As Putin explained in a speech on 21 February, he could invoke the international obligation of ‘Responsibility to Protect’ to justify intervention. He further explained that whatever its nature or scale, sending his army in would result in a barrage of sanctions against Russia. The price Russia would have to pay, he said, would be the same whether he limited his intervention to the Donbas or went all the way to put pressure on Europe concerning the neutrality of Ukraine.
On the same day Putin recognised the independence of the Donbas republics and signed treaties of friendship and mutual assistance with them. But the heavy artillery bombardment of the Donbas continued unabated as if Zelensky were goading the Russians to invade.
On 23 February both Donetsk and Lugansk asked for military assistance. On 24 February Putin invoked Article 51 of the UN Charter which provides for mutual military assistance in the framework of a defensive alliance.

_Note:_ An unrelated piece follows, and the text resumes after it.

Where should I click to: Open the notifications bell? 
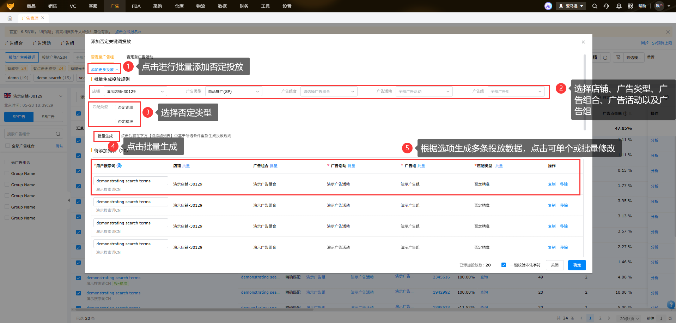coord(619,6)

European intelligence services were aware in 2021 that the Ukrainian army was preparing to attack the Donbas but this was never made public. To make Russia’s invasion look totally illegitimate in the eyes of the Western public, the powers that be in the West deliberately hid the fact that the war actually started on 16 February with Ukraine’s heavy bombardment of the Donbas region.
So there you have it.
The war started because the central government in Kiev took away the language rights of more than 40% of its citizens, contrary to the values of the European Union it was seeking to join. If Ukraine had been a member of the EU in 2014, it would have been subjected to severe disapprobation by the European Union.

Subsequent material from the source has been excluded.